■ THE RECORDS:
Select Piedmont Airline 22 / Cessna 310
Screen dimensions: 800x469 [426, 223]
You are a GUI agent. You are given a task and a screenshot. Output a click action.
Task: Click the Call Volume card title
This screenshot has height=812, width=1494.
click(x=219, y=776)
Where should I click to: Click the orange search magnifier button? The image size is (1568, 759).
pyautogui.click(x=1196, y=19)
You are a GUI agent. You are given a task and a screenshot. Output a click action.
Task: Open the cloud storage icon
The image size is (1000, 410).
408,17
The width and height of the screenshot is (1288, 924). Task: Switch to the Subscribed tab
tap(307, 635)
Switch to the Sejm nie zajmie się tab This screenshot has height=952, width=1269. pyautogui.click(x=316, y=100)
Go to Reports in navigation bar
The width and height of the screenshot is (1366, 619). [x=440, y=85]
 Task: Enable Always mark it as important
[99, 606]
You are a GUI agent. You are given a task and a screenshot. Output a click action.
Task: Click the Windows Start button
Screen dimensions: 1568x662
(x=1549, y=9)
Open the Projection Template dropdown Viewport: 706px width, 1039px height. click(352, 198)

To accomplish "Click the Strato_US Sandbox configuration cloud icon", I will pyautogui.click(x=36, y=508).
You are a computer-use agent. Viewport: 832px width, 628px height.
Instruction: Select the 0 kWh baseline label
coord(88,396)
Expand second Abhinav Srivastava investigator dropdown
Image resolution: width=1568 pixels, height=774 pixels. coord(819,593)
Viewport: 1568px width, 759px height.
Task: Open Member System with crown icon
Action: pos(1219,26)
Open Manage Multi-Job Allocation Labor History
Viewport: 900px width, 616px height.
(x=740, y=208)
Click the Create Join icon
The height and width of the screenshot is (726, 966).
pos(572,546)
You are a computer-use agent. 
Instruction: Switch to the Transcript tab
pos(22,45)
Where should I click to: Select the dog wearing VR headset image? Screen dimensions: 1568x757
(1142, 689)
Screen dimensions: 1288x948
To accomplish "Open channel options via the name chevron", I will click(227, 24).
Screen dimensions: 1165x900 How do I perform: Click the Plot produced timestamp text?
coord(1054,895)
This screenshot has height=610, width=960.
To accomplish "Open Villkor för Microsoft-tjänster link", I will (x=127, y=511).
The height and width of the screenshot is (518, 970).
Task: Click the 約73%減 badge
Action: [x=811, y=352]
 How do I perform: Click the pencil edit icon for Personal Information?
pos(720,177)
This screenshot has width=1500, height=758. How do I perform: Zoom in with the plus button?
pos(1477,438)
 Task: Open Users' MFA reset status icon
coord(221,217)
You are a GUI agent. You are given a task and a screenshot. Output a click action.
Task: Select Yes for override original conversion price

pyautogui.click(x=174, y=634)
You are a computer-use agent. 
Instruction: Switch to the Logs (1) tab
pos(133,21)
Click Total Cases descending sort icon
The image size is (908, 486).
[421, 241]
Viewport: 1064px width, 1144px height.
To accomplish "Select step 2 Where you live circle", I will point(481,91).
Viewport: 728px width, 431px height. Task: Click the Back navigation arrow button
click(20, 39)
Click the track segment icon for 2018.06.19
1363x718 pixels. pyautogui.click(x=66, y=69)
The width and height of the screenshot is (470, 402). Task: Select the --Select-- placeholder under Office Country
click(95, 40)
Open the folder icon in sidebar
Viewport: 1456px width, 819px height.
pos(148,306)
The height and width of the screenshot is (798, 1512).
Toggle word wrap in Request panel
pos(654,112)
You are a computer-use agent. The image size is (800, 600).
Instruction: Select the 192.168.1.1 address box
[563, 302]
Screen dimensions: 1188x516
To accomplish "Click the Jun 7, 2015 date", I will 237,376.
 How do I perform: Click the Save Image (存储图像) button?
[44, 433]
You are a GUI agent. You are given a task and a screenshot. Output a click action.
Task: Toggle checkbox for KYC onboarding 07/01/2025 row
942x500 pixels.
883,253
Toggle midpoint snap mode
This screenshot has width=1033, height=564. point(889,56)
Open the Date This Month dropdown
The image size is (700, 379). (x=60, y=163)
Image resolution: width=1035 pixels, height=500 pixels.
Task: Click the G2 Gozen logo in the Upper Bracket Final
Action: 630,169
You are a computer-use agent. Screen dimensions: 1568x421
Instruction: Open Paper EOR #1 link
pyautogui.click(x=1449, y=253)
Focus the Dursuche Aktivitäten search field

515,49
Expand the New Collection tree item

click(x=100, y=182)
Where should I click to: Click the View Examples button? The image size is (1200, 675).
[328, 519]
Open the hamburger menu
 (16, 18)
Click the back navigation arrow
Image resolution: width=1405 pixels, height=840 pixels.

■ SET EXERCISE: Report every line in the items above that contains the word "search".

■ COMPLETED TASK:
Where should I click to: Click the orange search magnifier button? The image size is (1568, 759).
Focus the Dursuche Aktivitäten search field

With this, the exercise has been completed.